- **What to do**:
(1) Answer these questions from the article on the Fair Work Commission's JobKeeper decision, one line each:
(a) From how many hours per fortnight to how many was the employee directed to reduce his work?
(b) Under which Act were the JobKeeper provisions made?
(c) How many regular overtime hours per fortnight did the employee work before COVID-19?
(2) Continue the article on the Fair Work Commission's JobKeeper decision, beginning after its final sentence.

- **Given passage**:
------------------------------------------------

In brief 2 min read
In a recent decision of the Fair Work Commission (the FWC), an employer has been chastised for unreasonably directing an employee to work only 60% of their pre-COVID hours.
Key takeaways
- A reduction in overtime hours is relevant when considering whether an employee can be usefully employed for their normal hours.
- Any direction to reduce hours must not be excessive and must be proportionate to any reasonably forecast decrease in work.
Background
Live Events Australia Pty Ltd directed an employee to decrease the number of hours worked each fortnight from 80 to 48 (the direction). The direction was made as a JobKeeper enabling direction under the JobKeeper provisions of the Fair Work Act 2009 (Cth) (the JobKeeper provisions). The JobKeeper provisions permit employers to decrease the number of hours worked by employees where certain factors exist (including that the employee cannot be usefully employed for their normal hours), and where it is not unreasonable.
The employee did not agree to the reduction in his hours, and challenged the direction on the basis that:
- he could be usefully employed on his normal days or hours; and
- the direction was unreasonable.
The decision: the employer 'overplayed its hand'
The FWC found that, while the employee's ordinary hours had not changed since the commencement of the COVID-19 pandemic (or after he was issued the direction), the regular overtime hours that he typically worked had decreased. Before COVID-19, the employee had worked 80 ordinary hours per fortnight, plus between 5 and 20 regular overtime hours. These hours together formed the 'normal hours' for the purpose of the JobKeeper Provisions. The decrease in regular overtime as a result of COVID-19 meant that the employee could not be usefully employed for his normal hours.

------------------------------------------------

- **Data section**:
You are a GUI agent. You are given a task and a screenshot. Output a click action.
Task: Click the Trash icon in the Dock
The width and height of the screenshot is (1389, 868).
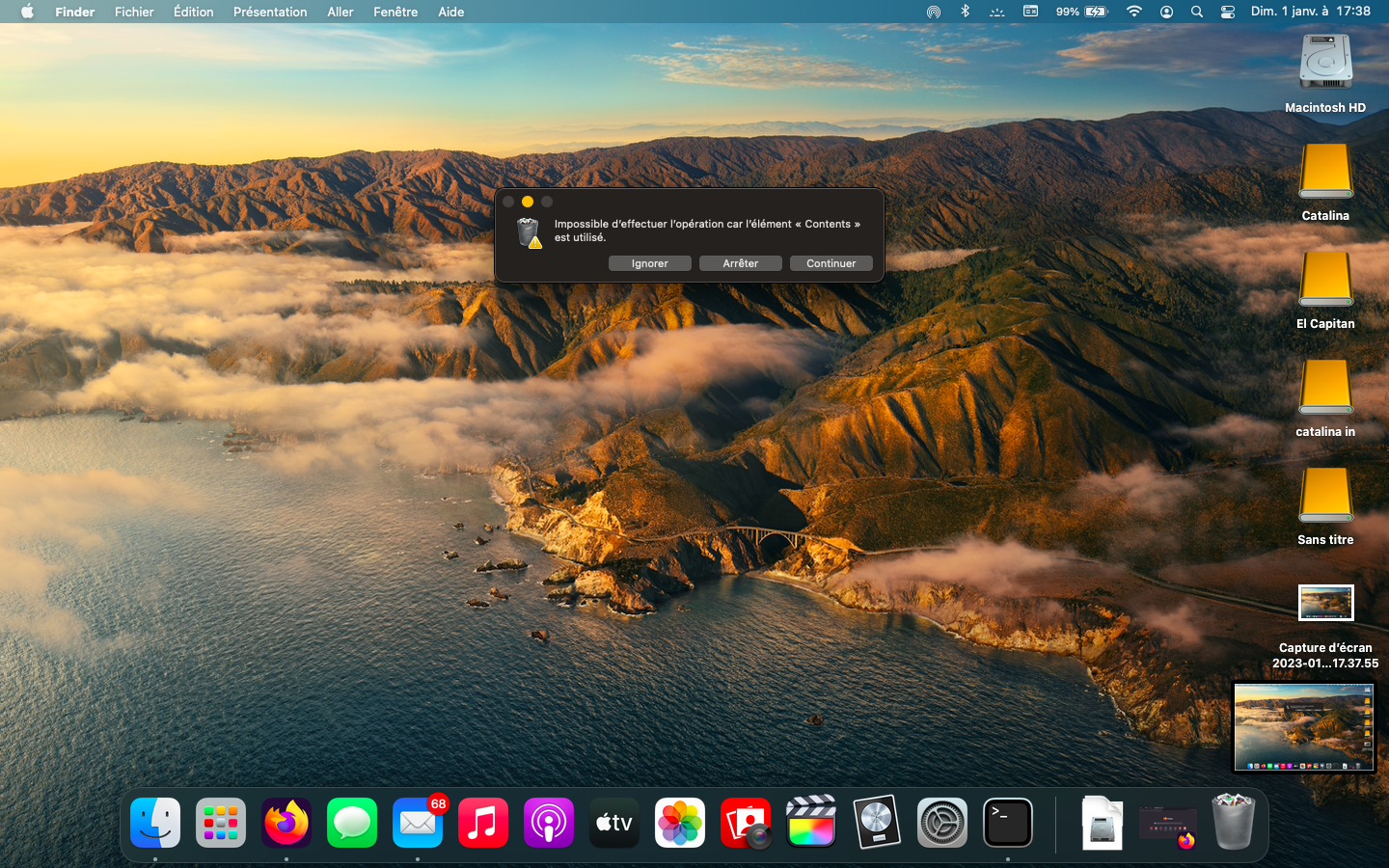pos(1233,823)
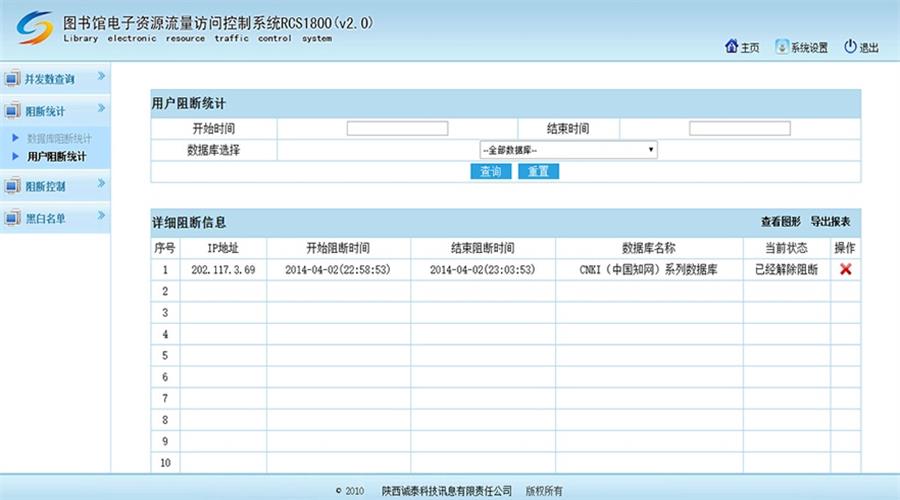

------------------------------------------------

- **Expected results**:
(1)
(a) From 80 hours to 48 hours per fortnight.
(b) The Fair Work Act 2009 (Cth).
(c) Between 5 and 20 regular overtime hours per fortnight.

(2)
As to whether the direction was reasonable, while some decrease in hours would have been reasonable, the employer had 'overplayed its hand' in this case. This is because:
- the reduction in hours was disproportionate to the actual and reasonably forecast rostered hours of the employee and other employees in a similar role;
- most employees in similar roles were actually working 80 hours per fortnight; and
- Live Events had recently moderated the reduction it had imposed on other employees' hours so that they would work 80% of their ordinary hours. The direction would have resulted in this employee only working 60% of his ordinary hours.
The FWC substituted the direction with one that the employee's hours be reduced to 80% of his ordinary hours.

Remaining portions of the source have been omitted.